» Task prompt
Every entry needs to be given again exactly as it reads.

Stored data entries:
****
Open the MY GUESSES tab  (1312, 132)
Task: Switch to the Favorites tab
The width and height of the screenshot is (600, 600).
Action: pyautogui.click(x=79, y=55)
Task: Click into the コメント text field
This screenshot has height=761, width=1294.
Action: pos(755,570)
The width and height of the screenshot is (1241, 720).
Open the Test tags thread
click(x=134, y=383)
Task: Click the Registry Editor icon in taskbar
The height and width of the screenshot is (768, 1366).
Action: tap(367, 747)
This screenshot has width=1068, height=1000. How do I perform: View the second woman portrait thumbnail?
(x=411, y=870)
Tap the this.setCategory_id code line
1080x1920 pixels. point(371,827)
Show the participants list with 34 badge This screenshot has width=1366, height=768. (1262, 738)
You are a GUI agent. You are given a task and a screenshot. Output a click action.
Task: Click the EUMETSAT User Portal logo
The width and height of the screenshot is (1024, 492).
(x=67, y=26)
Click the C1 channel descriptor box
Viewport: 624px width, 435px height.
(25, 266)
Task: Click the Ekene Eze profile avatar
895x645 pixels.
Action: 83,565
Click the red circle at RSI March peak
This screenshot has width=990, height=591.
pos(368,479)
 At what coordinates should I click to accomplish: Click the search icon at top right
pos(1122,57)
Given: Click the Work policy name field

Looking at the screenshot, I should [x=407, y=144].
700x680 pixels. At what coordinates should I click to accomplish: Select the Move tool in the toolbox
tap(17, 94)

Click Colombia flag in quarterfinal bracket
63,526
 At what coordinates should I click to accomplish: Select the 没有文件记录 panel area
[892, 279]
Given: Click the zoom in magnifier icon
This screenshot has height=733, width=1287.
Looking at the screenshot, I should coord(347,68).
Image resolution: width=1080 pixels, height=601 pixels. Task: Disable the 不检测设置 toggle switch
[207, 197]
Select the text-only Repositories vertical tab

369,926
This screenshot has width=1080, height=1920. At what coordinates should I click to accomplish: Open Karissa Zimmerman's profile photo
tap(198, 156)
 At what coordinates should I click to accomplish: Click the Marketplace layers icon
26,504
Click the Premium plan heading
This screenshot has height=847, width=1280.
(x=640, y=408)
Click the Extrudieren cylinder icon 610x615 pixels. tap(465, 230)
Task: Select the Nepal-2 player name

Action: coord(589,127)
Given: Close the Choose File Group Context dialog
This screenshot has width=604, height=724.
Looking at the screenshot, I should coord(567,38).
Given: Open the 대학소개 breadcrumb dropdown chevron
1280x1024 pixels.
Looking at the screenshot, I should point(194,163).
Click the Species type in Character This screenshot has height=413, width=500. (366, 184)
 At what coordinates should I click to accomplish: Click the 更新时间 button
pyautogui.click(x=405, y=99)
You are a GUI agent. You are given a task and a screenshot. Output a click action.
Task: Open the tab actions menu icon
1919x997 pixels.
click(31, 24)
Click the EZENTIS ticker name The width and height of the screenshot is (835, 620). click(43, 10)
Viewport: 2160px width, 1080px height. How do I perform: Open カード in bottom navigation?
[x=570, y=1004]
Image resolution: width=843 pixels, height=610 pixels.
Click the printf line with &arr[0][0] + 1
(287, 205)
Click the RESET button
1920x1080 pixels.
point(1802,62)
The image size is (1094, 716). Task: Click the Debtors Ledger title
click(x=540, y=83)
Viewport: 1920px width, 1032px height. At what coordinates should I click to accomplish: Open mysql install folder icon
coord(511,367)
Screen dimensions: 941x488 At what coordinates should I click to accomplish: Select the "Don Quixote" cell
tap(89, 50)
****
» Result of this task
Open the MY GUESSES tab  (1312, 132)
Task: Switch to the Favorites tab
The width and height of the screenshot is (600, 600).
Action: pyautogui.click(x=79, y=55)
Task: Click into the コメント text field
This screenshot has height=761, width=1294.
Action: pos(755,570)
The width and height of the screenshot is (1241, 720).
Open the Test tags thread
click(x=134, y=383)
Task: Click the Registry Editor icon in taskbar
The height and width of the screenshot is (768, 1366).
Action: tap(367, 747)
This screenshot has width=1068, height=1000. How do I perform: View the second woman portrait thumbnail?
(x=411, y=870)
Tap the this.setCategory_id code line
1080x1920 pixels. point(371,827)
Show the participants list with 34 badge This screenshot has width=1366, height=768. (1262, 738)
You are a GUI agent. You are given a task and a screenshot. Output a click action.
Task: Click the EUMETSAT User Portal logo
The width and height of the screenshot is (1024, 492).
(x=67, y=26)
Click the C1 channel descriptor box
Viewport: 624px width, 435px height.
(25, 266)
Task: Click the Ekene Eze profile avatar
895x645 pixels.
Action: 83,565
Click the red circle at RSI March peak
This screenshot has width=990, height=591.
pos(368,479)
 At what coordinates should I click to accomplish: Click the search icon at top right
pos(1122,57)
Given: Click the Work policy name field

Looking at the screenshot, I should [x=407, y=144].
700x680 pixels. At what coordinates should I click to accomplish: Select the Move tool in the toolbox
tap(17, 94)

Click Colombia flag in quarterfinal bracket
63,526
 At what coordinates should I click to accomplish: Select the 没有文件记录 panel area
[892, 279]
Given: Click the zoom in magnifier icon
This screenshot has height=733, width=1287.
Looking at the screenshot, I should coord(347,68).
Image resolution: width=1080 pixels, height=601 pixels. Task: Disable the 不检测设置 toggle switch
[207, 197]
Select the text-only Repositories vertical tab

369,926
This screenshot has width=1080, height=1920. At what coordinates should I click to accomplish: Open Karissa Zimmerman's profile photo
tap(198, 156)
 At what coordinates should I click to accomplish: Click the Marketplace layers icon
26,504
Click the Premium plan heading
This screenshot has height=847, width=1280.
(x=640, y=408)
Click the Extrudieren cylinder icon 610x615 pixels. tap(465, 230)
Task: Select the Nepal-2 player name

Action: coord(589,127)
Given: Close the Choose File Group Context dialog
This screenshot has width=604, height=724.
Looking at the screenshot, I should coord(567,38).
Given: Open the 대학소개 breadcrumb dropdown chevron
1280x1024 pixels.
Looking at the screenshot, I should point(194,163).
Click the Species type in Character This screenshot has height=413, width=500. (366, 184)
 At what coordinates should I click to accomplish: Click the 更新时间 button
pyautogui.click(x=405, y=99)
You are a GUI agent. You are given a task and a screenshot. Output a click action.
Task: Open the tab actions menu icon
1919x997 pixels.
click(31, 24)
Click the EZENTIS ticker name The width and height of the screenshot is (835, 620). click(43, 10)
Viewport: 2160px width, 1080px height. How do I perform: Open カード in bottom navigation?
[x=570, y=1004]
Image resolution: width=843 pixels, height=610 pixels.
Click the printf line with &arr[0][0] + 1
(287, 205)
Click the RESET button
1920x1080 pixels.
point(1802,62)
The image size is (1094, 716). Task: Click the Debtors Ledger title
click(x=540, y=83)
Viewport: 1920px width, 1032px height. At what coordinates should I click to accomplish: Open mysql install folder icon
coord(511,367)
Screen dimensions: 941x488 At what coordinates should I click to accomplish: Select the "Don Quixote" cell
tap(89, 50)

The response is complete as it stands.